Abstract

When a government agency considers tightening a standard on a pollutant, the agency often takes into account the proportion of firms that are able to meet the new standard (what we refer to as the industry’s “voluntary adoption level”) because a higher proportion indicates a more feasible standard. We develop a novel model of regulation in which the probability of a stricter standard being enacted increases with an industry’s voluntary adoption level.
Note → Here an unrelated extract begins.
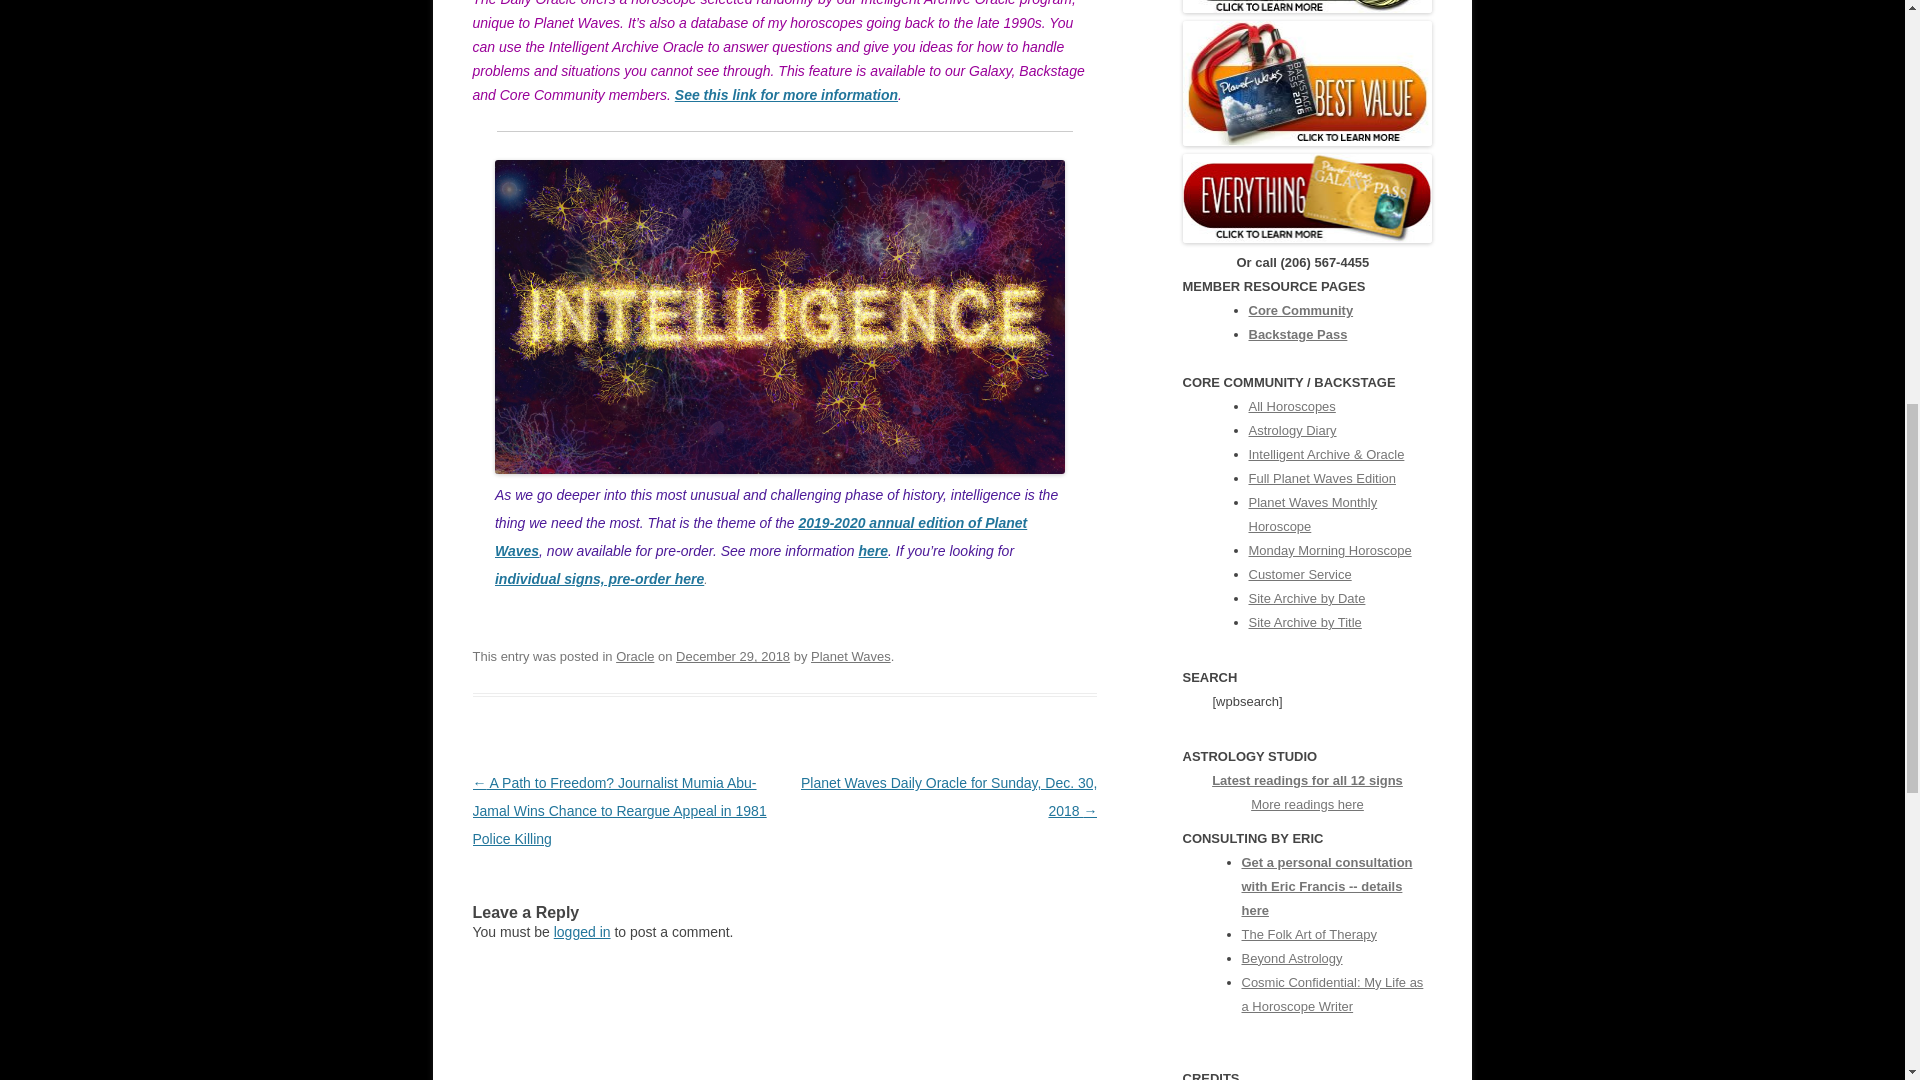  Describe the element at coordinates (850, 656) in the screenshot. I see `View all posts by Planet Waves` at that location.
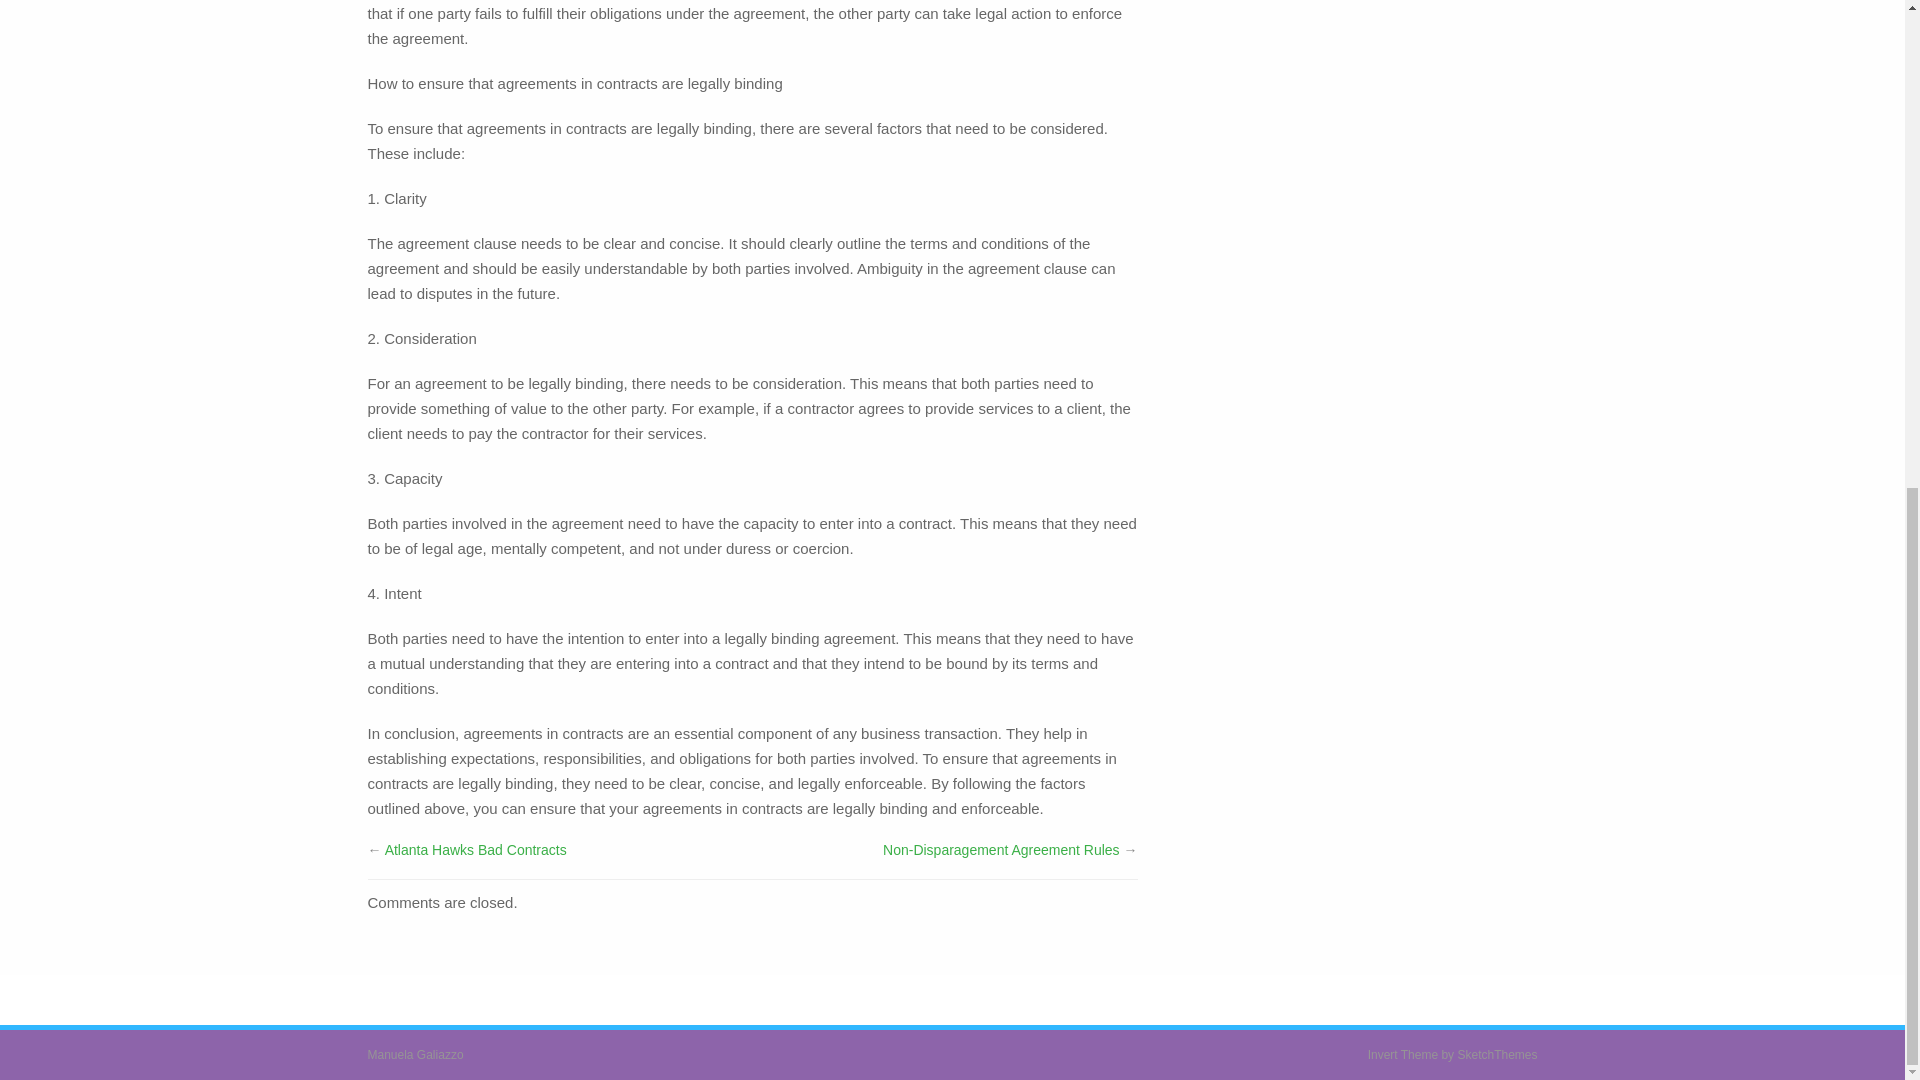 This screenshot has height=1080, width=1920. Describe the element at coordinates (476, 850) in the screenshot. I see `Atlanta Hawks Bad Contracts` at that location.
In addition, in our model, the benefit of a new green technology is both uncertain and correlated across firms, and firms’ decisions exhibit both strategic substitutability (because the marketing benefit of a new green technology decreases as more firms adopt it) and complementarity (because the stricter standard is more likely to be enforced as more firms adopt it). To analyze such strategic interaction among firms’ decisions under correlated and uncertain payoffs, we use the global game framework recently developed in economics. Our analysis shows that regulation that considers an industry’s voluntary adoption level, compared with regulation that ignores it, can more effectively motivate development of a new green technology. Interestingly, uncertainty in the payoff can, in some situations, help promote development of a new green technology. Finally, we find that more aggressive regulation (a higher probability of enforcing a stricter standard for a given voluntary adoption level) encourages more firms to adopt a green technology once the technology becomes available but may discourage a firm from developing it in the first place when facing intense competition. Therefore, for an industry with intense competition, a government agency should exercise caution about being too aggressive with regulation, which could potentially stifle innovation. This paper was accepted by Vishal Gaur, operations management.